## [THE REQUEST]
Copy the following records verbatim, beginning at the line that contains "Where should I click to: Click the red-highlighted" and stopping after the line that contains "[x=1360, y=220]".

## [DATA SHOWN]
• • • • • • •
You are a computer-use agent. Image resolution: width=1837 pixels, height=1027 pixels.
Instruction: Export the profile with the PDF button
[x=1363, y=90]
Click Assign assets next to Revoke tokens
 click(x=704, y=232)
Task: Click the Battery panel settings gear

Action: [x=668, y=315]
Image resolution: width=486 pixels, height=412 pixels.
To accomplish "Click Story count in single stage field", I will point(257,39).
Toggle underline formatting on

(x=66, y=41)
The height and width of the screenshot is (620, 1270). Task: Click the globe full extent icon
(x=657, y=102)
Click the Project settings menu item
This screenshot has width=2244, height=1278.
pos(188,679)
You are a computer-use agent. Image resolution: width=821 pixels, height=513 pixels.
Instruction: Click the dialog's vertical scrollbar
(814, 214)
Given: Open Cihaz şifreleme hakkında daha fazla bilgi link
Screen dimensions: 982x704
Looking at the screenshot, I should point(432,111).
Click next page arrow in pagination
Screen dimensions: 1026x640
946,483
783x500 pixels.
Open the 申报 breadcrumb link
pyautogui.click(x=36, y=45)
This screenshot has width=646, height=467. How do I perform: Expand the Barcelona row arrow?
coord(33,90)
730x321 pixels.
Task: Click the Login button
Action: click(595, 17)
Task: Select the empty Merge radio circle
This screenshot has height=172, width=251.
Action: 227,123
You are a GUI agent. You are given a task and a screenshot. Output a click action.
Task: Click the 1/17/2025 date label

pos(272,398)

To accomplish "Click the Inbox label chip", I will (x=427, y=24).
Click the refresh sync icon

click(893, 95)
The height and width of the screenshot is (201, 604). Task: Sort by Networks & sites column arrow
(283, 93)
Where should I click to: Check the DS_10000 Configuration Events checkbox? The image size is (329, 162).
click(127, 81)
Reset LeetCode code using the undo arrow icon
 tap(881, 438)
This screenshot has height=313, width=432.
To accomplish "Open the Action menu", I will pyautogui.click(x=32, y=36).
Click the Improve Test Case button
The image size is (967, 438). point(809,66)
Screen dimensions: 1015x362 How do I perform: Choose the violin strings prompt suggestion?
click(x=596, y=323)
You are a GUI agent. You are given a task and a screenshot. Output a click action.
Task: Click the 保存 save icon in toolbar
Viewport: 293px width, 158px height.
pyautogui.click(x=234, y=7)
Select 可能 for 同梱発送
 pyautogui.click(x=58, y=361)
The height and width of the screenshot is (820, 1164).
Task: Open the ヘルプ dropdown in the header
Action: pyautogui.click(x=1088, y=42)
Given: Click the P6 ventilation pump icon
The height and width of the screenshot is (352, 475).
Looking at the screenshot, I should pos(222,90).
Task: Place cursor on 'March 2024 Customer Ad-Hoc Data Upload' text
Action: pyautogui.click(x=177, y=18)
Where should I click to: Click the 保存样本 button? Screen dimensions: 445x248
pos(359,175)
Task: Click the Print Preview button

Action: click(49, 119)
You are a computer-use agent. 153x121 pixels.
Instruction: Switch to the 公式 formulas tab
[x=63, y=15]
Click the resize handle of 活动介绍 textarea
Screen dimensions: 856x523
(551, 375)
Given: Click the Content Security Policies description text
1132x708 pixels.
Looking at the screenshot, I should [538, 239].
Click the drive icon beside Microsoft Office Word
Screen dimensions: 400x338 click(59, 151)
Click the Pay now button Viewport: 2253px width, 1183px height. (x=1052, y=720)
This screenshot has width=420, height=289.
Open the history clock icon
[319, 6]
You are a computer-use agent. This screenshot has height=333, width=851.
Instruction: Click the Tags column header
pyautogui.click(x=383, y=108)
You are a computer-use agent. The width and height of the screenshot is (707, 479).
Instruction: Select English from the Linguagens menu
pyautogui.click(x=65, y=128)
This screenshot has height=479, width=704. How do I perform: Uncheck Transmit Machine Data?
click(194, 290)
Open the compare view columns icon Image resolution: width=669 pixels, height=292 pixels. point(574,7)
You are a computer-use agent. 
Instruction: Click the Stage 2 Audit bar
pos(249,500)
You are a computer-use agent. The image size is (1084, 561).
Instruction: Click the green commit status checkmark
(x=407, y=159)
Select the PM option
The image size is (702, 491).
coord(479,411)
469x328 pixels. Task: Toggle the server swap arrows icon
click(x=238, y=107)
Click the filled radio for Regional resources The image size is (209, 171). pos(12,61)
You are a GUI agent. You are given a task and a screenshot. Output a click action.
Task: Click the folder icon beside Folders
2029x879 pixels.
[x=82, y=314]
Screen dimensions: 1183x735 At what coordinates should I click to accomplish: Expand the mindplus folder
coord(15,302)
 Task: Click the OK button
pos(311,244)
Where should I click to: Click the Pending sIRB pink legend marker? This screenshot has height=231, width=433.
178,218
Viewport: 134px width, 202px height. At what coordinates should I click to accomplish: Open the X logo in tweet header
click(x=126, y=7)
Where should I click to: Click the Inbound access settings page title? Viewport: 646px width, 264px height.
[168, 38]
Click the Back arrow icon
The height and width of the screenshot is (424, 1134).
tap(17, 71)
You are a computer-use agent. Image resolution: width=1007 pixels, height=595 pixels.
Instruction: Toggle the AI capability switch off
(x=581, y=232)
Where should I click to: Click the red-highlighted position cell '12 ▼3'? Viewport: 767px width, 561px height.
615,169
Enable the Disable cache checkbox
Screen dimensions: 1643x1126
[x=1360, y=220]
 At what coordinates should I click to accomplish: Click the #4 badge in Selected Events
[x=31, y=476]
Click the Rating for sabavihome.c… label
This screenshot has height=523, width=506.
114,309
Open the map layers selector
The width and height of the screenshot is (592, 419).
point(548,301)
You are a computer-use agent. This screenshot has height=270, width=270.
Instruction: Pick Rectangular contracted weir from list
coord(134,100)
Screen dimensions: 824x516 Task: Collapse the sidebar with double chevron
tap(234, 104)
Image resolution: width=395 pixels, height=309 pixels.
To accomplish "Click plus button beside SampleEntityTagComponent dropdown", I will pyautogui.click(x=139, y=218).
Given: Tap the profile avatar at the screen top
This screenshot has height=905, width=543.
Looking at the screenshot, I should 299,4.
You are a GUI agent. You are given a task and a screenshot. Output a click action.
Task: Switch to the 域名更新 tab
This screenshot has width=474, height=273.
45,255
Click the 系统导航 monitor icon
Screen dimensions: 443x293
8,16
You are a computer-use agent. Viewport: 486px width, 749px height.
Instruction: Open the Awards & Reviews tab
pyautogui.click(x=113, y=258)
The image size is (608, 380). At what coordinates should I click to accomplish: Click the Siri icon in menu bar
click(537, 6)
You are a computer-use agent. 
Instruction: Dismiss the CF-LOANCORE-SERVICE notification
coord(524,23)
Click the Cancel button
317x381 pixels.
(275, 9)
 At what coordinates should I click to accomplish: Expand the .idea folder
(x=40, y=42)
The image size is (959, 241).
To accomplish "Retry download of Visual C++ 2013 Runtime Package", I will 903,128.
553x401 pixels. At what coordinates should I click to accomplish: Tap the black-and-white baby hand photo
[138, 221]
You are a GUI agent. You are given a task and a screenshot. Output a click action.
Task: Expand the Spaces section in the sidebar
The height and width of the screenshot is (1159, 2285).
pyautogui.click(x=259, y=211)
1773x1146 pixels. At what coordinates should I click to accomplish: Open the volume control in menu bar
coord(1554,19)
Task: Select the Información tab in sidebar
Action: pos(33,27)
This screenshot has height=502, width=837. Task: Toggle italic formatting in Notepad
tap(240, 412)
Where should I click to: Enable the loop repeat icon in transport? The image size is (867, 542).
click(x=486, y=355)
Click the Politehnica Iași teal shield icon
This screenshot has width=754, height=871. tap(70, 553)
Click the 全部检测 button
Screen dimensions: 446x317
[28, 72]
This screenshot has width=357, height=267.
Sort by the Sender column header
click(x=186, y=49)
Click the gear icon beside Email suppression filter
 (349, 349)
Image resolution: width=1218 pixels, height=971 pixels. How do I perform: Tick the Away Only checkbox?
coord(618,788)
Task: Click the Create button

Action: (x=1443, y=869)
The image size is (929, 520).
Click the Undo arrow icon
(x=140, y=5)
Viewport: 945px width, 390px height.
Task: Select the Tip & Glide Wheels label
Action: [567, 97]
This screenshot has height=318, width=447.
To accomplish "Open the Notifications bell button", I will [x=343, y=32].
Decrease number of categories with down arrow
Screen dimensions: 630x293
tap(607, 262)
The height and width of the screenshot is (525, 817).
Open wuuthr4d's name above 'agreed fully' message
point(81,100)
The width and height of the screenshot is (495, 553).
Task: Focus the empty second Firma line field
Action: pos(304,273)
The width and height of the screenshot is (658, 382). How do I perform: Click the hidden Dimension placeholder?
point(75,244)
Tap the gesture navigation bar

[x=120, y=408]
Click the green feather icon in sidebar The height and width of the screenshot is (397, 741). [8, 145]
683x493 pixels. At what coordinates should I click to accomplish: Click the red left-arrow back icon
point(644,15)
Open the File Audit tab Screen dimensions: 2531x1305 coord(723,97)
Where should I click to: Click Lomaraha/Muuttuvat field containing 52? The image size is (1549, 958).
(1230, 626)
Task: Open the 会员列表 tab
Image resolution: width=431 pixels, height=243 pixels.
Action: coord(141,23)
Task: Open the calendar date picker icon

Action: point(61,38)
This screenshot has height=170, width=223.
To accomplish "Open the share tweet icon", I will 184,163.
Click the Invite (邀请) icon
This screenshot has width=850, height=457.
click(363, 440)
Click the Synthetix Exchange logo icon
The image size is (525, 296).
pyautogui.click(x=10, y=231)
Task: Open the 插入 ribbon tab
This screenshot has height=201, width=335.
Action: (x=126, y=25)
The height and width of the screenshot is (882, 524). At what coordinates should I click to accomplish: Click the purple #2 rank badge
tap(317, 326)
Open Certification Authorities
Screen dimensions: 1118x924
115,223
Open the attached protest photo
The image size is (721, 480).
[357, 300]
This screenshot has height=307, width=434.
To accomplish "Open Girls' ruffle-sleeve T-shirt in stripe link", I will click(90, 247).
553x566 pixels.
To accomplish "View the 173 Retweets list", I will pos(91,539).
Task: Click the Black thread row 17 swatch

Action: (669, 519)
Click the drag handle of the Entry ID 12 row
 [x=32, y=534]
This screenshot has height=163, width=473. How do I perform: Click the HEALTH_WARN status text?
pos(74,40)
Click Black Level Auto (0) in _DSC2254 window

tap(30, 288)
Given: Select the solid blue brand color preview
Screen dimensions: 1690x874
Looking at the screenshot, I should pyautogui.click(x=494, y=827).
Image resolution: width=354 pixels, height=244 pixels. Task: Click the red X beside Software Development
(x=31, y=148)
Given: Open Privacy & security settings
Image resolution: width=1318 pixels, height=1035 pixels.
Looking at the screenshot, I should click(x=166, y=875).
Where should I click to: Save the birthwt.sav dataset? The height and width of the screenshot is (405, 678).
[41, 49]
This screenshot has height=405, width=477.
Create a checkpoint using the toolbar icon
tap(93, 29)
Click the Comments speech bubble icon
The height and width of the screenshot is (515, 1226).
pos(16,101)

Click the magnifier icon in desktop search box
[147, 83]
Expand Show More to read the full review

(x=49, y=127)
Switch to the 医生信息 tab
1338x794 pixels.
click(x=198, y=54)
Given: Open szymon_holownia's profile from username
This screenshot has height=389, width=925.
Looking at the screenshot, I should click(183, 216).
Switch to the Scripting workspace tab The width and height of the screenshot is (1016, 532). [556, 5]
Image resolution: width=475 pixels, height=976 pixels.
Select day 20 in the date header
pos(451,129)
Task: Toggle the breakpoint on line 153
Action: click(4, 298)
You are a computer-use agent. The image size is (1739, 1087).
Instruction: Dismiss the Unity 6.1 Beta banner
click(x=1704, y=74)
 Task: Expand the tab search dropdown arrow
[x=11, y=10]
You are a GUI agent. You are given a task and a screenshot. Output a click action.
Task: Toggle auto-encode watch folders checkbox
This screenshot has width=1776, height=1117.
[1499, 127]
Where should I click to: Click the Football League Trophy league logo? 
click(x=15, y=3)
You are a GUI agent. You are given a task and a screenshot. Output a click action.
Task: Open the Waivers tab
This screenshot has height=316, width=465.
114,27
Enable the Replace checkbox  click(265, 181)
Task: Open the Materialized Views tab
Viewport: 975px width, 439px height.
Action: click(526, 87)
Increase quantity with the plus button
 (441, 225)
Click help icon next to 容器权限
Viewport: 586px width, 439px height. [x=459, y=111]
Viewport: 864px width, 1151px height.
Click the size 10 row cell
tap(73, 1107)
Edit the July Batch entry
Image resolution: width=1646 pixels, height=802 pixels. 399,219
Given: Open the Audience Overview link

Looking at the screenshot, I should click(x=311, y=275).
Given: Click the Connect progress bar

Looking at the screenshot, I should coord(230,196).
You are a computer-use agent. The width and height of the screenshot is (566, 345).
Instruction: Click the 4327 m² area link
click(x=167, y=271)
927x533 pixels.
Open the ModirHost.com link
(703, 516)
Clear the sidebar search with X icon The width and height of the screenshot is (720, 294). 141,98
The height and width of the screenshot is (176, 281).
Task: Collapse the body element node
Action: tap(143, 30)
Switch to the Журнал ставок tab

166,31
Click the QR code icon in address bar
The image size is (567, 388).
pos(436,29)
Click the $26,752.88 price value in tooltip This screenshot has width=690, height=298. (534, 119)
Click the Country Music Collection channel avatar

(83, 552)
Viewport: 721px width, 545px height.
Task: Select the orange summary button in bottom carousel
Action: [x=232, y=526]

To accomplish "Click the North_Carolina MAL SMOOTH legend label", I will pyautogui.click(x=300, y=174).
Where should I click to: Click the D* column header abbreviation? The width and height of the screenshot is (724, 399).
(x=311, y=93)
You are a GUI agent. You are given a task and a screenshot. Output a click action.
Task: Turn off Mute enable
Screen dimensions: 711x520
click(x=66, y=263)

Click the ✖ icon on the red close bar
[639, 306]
• • • • • • •
## [WRITTEN RESPONSE]
Where should I click to: Click the red-highlighted position cell '12 ▼3'? Viewport: 767px width, 561px height.
615,169
Enable the Disable cache checkbox
Screen dimensions: 1643x1126
[x=1360, y=220]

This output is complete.